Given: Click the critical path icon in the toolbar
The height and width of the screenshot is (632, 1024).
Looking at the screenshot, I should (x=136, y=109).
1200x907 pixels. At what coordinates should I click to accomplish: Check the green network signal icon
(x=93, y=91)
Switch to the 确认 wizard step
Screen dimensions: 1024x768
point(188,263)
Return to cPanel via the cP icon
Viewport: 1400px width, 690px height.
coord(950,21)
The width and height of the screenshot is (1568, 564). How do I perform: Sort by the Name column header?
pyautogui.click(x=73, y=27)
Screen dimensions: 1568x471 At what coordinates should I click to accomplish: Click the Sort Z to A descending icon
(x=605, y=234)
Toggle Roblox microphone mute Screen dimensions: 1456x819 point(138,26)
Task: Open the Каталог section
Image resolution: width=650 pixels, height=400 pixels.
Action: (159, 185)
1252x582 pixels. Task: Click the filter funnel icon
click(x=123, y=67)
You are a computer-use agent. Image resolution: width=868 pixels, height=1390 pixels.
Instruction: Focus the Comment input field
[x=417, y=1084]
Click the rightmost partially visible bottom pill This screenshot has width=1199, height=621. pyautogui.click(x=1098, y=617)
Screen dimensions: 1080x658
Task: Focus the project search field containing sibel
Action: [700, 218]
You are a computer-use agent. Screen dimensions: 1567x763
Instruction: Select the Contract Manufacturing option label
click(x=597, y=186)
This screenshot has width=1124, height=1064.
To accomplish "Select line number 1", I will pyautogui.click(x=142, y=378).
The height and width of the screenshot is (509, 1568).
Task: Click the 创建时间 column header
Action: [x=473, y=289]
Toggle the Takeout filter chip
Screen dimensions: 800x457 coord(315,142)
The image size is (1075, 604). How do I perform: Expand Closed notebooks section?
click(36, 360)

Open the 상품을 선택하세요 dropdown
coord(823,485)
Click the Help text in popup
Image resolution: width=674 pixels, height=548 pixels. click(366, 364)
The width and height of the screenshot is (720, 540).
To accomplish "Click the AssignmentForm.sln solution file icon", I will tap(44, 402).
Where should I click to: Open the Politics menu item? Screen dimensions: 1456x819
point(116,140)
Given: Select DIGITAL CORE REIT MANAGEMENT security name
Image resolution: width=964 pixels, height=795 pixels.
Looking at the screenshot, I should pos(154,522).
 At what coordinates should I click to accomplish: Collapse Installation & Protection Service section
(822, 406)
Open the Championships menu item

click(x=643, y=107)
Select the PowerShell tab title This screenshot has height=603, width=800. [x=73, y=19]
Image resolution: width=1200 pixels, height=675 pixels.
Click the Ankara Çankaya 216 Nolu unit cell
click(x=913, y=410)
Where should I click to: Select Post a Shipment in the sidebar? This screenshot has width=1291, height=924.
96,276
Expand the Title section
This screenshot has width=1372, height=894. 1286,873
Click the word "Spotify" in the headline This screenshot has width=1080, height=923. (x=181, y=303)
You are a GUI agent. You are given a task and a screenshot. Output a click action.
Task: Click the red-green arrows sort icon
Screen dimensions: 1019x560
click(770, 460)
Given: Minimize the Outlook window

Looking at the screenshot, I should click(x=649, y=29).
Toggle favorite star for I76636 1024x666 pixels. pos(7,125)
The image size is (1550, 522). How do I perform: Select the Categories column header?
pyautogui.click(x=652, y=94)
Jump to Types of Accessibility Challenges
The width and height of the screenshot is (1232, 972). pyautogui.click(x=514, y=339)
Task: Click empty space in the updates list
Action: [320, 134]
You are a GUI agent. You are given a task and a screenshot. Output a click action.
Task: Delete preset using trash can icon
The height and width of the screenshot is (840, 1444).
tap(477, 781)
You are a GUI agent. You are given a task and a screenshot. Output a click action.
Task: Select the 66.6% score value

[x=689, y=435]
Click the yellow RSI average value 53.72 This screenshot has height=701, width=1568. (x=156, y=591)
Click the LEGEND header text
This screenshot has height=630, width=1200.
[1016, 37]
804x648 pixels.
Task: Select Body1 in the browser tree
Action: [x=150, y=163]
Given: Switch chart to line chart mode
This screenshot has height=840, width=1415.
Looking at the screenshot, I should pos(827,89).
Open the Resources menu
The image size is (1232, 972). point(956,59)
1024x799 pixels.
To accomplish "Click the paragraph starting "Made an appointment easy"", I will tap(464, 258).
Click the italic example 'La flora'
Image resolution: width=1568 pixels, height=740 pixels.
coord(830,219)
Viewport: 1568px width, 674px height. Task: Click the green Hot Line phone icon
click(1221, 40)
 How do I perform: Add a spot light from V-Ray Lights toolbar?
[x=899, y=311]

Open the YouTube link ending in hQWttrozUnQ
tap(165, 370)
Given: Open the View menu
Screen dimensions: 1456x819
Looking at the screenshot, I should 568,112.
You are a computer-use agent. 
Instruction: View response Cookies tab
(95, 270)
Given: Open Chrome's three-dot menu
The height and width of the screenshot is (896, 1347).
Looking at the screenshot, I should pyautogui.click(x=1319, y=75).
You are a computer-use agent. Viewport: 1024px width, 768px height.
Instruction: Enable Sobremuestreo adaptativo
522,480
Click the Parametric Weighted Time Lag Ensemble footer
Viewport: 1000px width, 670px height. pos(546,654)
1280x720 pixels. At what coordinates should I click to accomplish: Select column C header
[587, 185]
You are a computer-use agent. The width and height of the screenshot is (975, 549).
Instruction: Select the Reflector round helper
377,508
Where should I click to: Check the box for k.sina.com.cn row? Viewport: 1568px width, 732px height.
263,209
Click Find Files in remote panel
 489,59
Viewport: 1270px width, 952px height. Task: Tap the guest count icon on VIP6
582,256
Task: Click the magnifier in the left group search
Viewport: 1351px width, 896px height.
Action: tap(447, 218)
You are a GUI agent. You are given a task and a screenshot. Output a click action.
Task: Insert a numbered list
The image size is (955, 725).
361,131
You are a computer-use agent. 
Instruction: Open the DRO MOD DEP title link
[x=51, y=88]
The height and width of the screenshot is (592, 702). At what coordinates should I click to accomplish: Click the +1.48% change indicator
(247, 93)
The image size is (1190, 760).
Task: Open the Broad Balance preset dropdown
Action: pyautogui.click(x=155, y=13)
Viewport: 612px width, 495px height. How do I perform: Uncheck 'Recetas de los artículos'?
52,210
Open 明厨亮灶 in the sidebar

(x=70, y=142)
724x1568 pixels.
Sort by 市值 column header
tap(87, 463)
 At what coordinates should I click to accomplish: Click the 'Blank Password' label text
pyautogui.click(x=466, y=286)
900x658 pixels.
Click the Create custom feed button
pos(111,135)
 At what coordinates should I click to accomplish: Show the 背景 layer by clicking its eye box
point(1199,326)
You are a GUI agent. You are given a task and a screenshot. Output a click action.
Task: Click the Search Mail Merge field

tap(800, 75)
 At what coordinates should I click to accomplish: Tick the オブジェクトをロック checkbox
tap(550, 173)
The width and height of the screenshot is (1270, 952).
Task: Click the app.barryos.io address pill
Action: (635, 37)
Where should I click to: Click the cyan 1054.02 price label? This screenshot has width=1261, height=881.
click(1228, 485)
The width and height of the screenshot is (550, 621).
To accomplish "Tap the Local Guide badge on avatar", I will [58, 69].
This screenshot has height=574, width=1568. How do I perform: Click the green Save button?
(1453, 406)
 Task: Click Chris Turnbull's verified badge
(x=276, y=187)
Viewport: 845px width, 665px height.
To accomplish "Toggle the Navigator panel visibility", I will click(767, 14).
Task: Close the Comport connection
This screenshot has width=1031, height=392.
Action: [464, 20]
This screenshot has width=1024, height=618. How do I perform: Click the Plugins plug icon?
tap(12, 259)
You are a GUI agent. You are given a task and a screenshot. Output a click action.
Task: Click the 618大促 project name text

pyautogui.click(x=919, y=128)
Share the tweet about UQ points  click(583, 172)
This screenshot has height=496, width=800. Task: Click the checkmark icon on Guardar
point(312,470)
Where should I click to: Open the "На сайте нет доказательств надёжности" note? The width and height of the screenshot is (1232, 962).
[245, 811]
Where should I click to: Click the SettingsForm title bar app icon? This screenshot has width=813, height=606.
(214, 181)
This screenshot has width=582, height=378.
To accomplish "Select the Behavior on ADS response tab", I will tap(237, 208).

= WORK TO COMPLETE =
Rewrite the records from the line containing "Click the Help text in popup" through the line containing "Looking at the screenshot, I should pos(154,522).", replacing "Politics" with "Sports" and leaving everything else the same.

= EXERCISE ANSWER =
Click the Help text in popup
Image resolution: width=674 pixels, height=548 pixels. click(366, 364)
The width and height of the screenshot is (720, 540).
To accomplish "Click the AssignmentForm.sln solution file icon", I will tap(44, 402).
Where should I click to: Open the Sports menu item? Screen dimensions: 1456x819
point(116,140)
Given: Select DIGITAL CORE REIT MANAGEMENT security name
Image resolution: width=964 pixels, height=795 pixels.
Looking at the screenshot, I should pos(154,522).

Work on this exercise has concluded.